The MUSED project seeks to solve challenges in event detection and prediction in multi-source data streams in the context of Big Data, which is characterized by the unprecedented volume of data; the velocity of data generation; the variety of the structure of data; and veracity of data, i.e., the variation of quality of data. Despite current advances in technology and methods to handle Big Data, these characteristics still rise issues related to both data processing and analytics methods. At the same time, the societal impacts of Big Data makes it to remain an important research area.

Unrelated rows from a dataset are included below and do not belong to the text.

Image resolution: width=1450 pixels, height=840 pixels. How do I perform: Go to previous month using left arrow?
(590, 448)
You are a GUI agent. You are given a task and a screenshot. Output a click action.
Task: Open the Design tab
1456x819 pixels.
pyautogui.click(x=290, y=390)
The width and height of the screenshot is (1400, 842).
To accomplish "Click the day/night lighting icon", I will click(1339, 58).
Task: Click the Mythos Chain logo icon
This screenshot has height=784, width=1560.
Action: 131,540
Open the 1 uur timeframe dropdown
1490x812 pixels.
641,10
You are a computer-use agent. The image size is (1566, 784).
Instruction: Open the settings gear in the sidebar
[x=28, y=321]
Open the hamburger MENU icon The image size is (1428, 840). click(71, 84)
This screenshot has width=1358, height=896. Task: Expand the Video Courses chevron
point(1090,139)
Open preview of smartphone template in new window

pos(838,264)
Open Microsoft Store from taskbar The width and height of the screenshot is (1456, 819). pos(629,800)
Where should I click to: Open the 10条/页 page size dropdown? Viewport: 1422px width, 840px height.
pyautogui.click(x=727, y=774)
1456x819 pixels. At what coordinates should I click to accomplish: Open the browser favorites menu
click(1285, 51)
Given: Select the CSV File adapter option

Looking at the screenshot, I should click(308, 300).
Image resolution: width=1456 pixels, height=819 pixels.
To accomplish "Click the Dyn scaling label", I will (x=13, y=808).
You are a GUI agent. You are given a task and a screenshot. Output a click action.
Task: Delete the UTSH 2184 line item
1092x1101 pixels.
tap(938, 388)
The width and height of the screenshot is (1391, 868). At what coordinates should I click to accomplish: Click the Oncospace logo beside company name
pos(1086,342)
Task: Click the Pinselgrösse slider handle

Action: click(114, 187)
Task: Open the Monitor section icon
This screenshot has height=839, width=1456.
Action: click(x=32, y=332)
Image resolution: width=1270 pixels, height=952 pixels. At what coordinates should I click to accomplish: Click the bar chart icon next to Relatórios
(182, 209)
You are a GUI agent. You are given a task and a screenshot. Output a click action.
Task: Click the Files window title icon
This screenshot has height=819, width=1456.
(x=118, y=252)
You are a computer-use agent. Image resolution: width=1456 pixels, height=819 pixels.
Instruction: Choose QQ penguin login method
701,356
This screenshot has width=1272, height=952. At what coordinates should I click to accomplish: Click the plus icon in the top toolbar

Large-scale analytics, or Big Data analytics, is the very core of Big Data, and can be performed in order to gain deeper understanding of the vast amount of data available. Approaches for Big Data analytics can broadly be divided into those based on data mining/machine learning techniques, e.g., prediction, and those based on query processing, e.g., aggregation and ranking. A subarea of the former is event detection and prediction, which involves detection and prediction of (possibly new) events from a large-scale multi-source data streams. Here, an event refers to real-life events, such as "virus outbreak", "traffic jam", "live concerts" and "riots", and is defined as something happens at a specific time and specific location.
The main challenge with Big Data is that much of the available data is based on heterogeneous sources in form of data and information streams, often having complex relationships among them, and might implicitly or explicitly contain temporal and spatial dimensions.
In the project, we explore novel techniques to effectively exploit the inherent Big Data characteristics, including
- Handling heterogeneity of data sources
- Dealing with semantic mismatch of events
- Coping with non-explicitly mentioned events
- Spatio-temporal text analytics
Objectives and Outcomes
MUSED aims at developing the framework and techniques necessary for effective and efficient detection and prediction of events from multiple and possibly heterogeneous streaming data sources. We expect to provide contributions on the following research topics:
- Efficient and effective information analysis techniques that are able to detect and predict events in real-time when the sources of data come from multiple and heterogeneous streams.
- Efficient algorithms and structures for indexing and storage to support highly scalable multi-source event detection and prediction.
The contributions will be disseminated in international refereed conferences and journals, and the MUSED prototype will be made available as open-source for the research community. In addition, a total of one doctoral thesis and at least four master theses related to MUSED will be completed.